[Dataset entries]
>>

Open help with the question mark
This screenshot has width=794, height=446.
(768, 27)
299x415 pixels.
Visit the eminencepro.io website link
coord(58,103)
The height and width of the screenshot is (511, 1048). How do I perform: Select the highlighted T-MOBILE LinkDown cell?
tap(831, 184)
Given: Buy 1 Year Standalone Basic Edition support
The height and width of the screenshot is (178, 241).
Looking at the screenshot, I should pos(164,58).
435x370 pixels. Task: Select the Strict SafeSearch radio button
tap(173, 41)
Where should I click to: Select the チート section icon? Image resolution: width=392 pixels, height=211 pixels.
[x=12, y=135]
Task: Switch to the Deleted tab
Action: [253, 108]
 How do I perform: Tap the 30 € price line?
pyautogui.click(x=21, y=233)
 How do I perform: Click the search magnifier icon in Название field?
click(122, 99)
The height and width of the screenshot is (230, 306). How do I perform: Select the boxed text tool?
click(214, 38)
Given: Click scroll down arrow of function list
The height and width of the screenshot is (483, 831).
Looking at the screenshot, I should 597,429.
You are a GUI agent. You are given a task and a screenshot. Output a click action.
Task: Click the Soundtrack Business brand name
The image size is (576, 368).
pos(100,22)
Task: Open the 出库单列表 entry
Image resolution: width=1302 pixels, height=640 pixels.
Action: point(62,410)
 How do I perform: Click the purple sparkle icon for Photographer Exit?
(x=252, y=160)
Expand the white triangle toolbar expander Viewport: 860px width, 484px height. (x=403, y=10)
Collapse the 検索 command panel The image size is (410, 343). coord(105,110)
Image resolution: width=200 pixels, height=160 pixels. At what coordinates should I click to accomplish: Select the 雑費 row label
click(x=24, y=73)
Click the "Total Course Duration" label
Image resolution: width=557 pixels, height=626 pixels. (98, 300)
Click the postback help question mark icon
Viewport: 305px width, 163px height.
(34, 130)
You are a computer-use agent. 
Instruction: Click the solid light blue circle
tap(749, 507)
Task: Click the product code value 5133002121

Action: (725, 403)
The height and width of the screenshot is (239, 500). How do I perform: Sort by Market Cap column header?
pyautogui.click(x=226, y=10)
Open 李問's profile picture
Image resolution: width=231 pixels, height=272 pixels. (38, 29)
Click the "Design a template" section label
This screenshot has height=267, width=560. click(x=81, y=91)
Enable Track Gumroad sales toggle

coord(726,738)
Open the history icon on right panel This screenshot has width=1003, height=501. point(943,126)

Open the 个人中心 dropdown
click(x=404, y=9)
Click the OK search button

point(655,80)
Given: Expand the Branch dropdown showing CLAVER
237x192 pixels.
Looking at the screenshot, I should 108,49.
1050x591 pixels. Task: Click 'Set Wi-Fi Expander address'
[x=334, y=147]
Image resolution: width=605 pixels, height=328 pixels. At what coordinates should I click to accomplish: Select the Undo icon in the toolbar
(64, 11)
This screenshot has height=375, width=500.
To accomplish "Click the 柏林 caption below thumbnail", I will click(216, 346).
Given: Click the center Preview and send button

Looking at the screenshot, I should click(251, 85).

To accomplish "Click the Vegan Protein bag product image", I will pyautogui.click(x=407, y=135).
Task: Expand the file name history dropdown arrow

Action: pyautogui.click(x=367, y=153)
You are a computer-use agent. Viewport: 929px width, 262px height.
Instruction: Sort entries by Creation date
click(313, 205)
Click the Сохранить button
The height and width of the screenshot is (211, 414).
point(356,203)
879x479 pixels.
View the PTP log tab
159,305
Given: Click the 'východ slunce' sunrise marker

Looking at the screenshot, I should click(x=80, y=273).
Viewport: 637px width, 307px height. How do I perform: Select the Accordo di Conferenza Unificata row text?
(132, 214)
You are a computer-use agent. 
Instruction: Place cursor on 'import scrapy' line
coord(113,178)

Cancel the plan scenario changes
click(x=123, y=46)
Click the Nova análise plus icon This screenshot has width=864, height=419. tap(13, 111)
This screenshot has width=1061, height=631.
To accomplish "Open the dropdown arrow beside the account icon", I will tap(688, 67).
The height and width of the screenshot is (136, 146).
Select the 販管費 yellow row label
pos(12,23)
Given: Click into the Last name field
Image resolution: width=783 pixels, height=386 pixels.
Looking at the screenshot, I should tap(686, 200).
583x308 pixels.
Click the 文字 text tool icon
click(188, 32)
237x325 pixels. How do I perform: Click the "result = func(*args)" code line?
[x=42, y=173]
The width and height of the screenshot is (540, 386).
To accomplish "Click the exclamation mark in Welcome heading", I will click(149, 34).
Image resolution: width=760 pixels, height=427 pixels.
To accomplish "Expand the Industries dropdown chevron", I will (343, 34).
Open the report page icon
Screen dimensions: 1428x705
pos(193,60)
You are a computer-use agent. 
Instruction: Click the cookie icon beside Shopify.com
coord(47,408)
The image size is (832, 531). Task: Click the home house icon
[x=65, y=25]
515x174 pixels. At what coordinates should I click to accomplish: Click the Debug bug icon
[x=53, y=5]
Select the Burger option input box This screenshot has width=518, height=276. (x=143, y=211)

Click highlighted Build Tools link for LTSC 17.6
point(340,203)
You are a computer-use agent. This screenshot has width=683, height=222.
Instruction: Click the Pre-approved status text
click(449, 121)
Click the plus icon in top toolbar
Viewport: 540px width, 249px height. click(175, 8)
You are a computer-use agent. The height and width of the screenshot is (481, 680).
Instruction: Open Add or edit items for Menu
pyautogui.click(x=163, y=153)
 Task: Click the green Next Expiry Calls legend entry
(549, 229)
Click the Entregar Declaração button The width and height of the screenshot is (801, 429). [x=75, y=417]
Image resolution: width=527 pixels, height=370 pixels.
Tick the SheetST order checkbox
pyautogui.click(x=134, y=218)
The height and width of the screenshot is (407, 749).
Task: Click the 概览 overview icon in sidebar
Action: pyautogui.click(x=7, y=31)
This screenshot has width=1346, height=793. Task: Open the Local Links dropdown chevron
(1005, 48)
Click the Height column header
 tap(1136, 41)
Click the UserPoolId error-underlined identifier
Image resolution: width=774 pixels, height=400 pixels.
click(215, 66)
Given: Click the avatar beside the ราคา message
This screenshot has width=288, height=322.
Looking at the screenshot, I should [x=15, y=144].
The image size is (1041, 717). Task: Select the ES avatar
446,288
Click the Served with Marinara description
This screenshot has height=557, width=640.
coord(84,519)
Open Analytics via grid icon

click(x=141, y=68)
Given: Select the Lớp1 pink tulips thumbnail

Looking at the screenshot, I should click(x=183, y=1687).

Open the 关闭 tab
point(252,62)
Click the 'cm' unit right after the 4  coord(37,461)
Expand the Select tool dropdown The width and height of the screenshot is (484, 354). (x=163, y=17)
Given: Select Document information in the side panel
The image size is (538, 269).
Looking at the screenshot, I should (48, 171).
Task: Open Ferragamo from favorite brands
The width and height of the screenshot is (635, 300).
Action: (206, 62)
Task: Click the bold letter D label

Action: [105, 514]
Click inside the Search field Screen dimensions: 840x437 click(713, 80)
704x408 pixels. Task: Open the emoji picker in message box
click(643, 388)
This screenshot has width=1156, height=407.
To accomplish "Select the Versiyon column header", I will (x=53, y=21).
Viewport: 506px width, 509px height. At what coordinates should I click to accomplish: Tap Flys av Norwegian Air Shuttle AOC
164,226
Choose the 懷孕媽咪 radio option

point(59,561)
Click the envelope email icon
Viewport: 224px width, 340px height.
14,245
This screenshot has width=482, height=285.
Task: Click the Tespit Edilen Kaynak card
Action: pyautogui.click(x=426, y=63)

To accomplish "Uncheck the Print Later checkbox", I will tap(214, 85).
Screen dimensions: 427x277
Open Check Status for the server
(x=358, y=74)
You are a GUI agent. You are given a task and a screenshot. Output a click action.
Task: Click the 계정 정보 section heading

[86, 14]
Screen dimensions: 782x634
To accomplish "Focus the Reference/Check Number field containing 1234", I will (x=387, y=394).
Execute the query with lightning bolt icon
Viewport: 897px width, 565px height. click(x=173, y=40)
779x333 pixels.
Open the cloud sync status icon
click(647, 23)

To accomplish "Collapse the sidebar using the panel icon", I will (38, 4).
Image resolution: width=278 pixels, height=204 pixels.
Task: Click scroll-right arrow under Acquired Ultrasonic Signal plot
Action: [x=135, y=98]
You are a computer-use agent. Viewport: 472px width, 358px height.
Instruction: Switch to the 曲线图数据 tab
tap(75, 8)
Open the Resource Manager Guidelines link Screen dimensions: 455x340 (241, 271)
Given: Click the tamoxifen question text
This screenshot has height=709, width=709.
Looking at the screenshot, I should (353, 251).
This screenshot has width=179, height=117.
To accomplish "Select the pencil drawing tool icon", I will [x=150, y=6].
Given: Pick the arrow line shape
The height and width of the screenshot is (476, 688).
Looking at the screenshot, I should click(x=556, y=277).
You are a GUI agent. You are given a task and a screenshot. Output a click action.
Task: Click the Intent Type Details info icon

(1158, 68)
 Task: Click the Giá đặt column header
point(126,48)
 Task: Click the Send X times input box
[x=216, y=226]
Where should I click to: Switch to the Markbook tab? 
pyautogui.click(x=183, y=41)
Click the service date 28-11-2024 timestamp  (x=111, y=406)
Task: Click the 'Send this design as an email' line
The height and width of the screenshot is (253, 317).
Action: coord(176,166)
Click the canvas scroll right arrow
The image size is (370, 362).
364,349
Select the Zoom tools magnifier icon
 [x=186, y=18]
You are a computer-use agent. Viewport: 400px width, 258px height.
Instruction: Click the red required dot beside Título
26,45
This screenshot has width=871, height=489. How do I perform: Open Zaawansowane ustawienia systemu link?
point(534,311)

<<

Work request: If a line falls between the first line of the data above and the line holding "Given: Buy 1", inclusive, retype it exactly; retype no other line.

Result of the task:
Open help with the question mark
This screenshot has width=794, height=446.
(768, 27)
299x415 pixels.
Visit the eminencepro.io website link
coord(58,103)
The height and width of the screenshot is (511, 1048). How do I perform: Select the highlighted T-MOBILE LinkDown cell?
tap(831, 184)
Given: Buy 1 Year Standalone Basic Edition support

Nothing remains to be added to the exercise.